§ **INFORMATION PROVIDED**:
================================
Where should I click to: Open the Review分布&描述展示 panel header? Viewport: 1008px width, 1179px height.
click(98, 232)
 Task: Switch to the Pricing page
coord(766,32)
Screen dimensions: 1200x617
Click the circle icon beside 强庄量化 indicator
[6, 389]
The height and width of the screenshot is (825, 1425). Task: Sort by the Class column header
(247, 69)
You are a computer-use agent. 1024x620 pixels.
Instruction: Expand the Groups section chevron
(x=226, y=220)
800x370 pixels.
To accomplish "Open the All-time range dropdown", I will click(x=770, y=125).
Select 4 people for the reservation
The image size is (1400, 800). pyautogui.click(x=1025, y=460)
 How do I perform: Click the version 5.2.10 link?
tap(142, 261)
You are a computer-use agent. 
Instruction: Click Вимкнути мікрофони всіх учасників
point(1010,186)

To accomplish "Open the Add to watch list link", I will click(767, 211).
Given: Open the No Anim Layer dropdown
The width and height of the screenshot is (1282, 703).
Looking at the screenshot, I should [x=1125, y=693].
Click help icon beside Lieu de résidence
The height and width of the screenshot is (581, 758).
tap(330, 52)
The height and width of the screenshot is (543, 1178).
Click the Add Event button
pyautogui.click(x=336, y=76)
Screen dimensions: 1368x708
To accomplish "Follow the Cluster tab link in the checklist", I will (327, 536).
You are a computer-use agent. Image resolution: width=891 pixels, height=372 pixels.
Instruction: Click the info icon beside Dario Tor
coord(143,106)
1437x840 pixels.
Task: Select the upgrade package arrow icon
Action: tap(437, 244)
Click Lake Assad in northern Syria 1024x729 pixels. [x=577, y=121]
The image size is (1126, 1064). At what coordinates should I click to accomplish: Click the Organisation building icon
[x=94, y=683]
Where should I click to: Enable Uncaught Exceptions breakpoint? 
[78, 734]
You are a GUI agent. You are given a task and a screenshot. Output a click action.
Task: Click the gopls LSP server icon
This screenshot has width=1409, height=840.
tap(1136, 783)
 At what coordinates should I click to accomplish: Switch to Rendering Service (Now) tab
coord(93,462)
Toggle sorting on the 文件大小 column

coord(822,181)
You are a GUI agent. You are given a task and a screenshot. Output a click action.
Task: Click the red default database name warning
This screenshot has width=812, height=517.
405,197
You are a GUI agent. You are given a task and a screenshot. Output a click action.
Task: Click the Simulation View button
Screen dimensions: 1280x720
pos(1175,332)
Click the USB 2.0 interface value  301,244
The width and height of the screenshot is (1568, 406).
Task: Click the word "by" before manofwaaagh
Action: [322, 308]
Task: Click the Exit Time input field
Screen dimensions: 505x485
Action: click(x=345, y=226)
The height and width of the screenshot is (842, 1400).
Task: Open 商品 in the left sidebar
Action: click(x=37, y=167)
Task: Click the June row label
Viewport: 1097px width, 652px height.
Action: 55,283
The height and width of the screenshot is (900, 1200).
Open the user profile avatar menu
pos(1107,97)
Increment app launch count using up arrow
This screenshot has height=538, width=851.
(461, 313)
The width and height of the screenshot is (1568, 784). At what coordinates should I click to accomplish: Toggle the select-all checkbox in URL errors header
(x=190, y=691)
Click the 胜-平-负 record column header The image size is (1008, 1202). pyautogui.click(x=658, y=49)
================================
Report all lines in the listing above that contain the word "dropdown".

To accomplish "Open the All-time range dropdown", I will click(x=770, y=125).
Given: Open the No Anim Layer dropdown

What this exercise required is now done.